Sou
grato ao Marcos Caldeira Mendonça, colega que é o maior defensor do progresso
de Itabira e dos itabiranos, por me permitir evocar em O Trem alguns episódios da minha vida de jurado dos programas de
televisão. O meu objetivo é fornecer dados, informações curiosas, a um futuro
historiador desses programas.
Contarei
agora como, num dos tais programas, recebi duas vaias imensas, tão estrondosas
como dois peidos do gigante Pantagruel, comilão de apetite infinito, famoso
personagem de uma obra satírica do escritor François Rabelais (1494-1553),
profundo analista das debilidades da alma dos seres humanos.
Antes
de ser jurado Flávio Cavalcanti no Rio de Janeiro, na TV Tupi, Canal 4, fui seu
jurado em São Paulo no programa “Flávio Especial”, transmitido às terças-feiras
pela mesma emissora, para todo Brasil.
O
costureiro Dener, o advogado Clécio Ribeiro, o ator Carlos Zara, as atrizes Eva
Vilma e Márcia de Windsor, além de outros, eram meus colegas de júri.
Carlos
Zara, ator bonitão, muito vaidoso, começou a ter inveja de mim no programa,
sentindo-se ofuscado devido às frases de efeito que eu soltava. Certa noite, o
programa estava no ar, ele me fitou e não se conteve:
–
Flávio, não sou como certos jurados seus que gostam de impressionar, soltando
frases de efeito sem conteúdo.
O
apresentador comentou:
–
Fernando Jorge, parece que o Zara, seu colega de júri, fez uma crítica a você.
Respondi
de modo firme:
–
Meu caro Flávio, aconselho o Carlos Zara a tirar os dois a do seu sobrenome e substitui-los por um e e um o, passando a
chamar-se Carlos Zero.
A
minha resposta foi tão fulminante que as pessoas do auditório, o Flávio e os
demais jurados caíram numa gargalhada fragorosa, idêntica à se Júpiter, o
soberano dos deuses na mitologia romana, pai do raio e do trovão.
No
intervalo dos comerciais o Carlos Zara se aproximou de mim, queixando-se:
–
Você me humilhou em rede nacional de televisão.
Minha
resposta:
–
Apenas me defendi. Respeite-me como seu colega de júri que eu o respeitarei.

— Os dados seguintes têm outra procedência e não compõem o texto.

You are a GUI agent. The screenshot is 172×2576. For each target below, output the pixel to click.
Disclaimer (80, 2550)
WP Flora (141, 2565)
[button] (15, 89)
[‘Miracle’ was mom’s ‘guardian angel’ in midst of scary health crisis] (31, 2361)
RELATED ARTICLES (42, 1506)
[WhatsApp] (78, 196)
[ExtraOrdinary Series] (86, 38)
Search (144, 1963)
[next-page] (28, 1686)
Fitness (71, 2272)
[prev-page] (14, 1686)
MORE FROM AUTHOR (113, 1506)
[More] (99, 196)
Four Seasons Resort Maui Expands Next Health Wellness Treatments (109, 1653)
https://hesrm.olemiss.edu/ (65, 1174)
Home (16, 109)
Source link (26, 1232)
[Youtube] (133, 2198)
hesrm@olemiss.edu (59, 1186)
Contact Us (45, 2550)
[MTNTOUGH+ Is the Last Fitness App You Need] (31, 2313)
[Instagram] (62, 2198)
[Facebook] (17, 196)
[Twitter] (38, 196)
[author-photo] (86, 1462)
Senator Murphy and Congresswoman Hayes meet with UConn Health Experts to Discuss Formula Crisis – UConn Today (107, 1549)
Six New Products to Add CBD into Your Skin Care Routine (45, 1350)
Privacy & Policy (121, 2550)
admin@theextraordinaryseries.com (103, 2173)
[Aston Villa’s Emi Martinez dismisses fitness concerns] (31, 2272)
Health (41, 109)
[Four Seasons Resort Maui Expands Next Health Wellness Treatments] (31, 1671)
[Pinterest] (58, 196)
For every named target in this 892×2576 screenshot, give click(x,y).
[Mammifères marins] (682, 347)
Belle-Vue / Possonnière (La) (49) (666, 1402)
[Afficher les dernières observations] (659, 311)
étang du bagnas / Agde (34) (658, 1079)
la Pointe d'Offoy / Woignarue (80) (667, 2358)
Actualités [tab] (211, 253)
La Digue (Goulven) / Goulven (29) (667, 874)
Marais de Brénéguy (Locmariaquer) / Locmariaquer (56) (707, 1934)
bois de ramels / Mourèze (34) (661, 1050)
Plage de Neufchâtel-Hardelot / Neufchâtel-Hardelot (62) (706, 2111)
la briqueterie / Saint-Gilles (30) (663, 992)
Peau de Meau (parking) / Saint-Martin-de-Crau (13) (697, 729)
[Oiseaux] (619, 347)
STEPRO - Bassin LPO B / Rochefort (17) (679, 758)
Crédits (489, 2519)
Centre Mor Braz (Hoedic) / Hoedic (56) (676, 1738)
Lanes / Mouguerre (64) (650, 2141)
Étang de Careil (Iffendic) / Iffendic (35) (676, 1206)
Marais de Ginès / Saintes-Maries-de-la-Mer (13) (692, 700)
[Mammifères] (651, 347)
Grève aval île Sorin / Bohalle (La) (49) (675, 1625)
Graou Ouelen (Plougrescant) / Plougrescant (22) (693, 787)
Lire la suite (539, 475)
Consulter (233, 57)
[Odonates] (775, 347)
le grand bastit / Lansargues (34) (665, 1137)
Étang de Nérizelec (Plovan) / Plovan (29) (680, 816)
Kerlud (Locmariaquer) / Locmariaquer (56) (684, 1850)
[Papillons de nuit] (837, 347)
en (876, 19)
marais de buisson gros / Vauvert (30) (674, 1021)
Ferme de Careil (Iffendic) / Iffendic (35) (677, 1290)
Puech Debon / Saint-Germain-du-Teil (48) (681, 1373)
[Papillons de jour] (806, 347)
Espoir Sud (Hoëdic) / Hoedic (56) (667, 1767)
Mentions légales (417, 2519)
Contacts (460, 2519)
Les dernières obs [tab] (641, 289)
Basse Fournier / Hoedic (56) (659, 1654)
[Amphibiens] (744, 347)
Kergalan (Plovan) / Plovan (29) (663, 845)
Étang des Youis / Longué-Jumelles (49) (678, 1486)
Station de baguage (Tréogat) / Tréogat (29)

Não tenho sangue de donzela tímida, anêmica e desprotegida.
Abriu
a boca, arregalou os olhos e nunca mais quis me gozar. Orgulho-me de jamais
aceitar qualquer tipo de humilhação, de possuir sangue espanhol e árabe, desses
dois insignes povos repletos de brio, de dignidade.
Num
outro programa o Flávio avisou:
–
Atenção, meu júri, dentro de dez minutos vai aparecer aqui, no palco, o meu
querido colega Sílvio Santos, pois vou entrevista-lo. Finda a entrevista,
vocês, do júri, devem dar a nota para ele. A nota máxima é cinco.
De
fato logo apareceu no palco o Sílvio Santos, todo sorridente, cabeludo, ainda
sem as operações plásticas no rosto, a ostentar uma roupa de calças largas como
as do cantor Elvis Presley (1935-1977), o maior símbolo do rock n’roll nos anos
de 1950. Aliás, o cabelo do Sílvio, como o do Elvis, parecia estar lambuzado de
brilhantina... As “macacas de auditório” gritaram, pularam assanhadíssimas,
palmas vigorosas ecoaram, até os membros do júri se ergueram, aplaudindo. Eu
também me levantei, contrafeito, mas não bati palmas, pois jurados precisam ser
sóbrios, tranquilos, imparciais, equilibrados.
Para
cada resposta que o Sílvio Santos dava ao Flávio, ele recebia aplausos intensos
do auditório e dos meus colegas de júri. Eu permanecia frio, imperturbável.
Concluída
a entrevista, o Flávio pediu:
–
Jurados, comecem a dar as notas para o Sílvio. Qual é a sua nota, minha querida
Márcia de Windsor?
Ela
se extravasou:
–
Flávio, que nota posso dar para este homem lindo, encantador, ma-ra-vi-lho-so?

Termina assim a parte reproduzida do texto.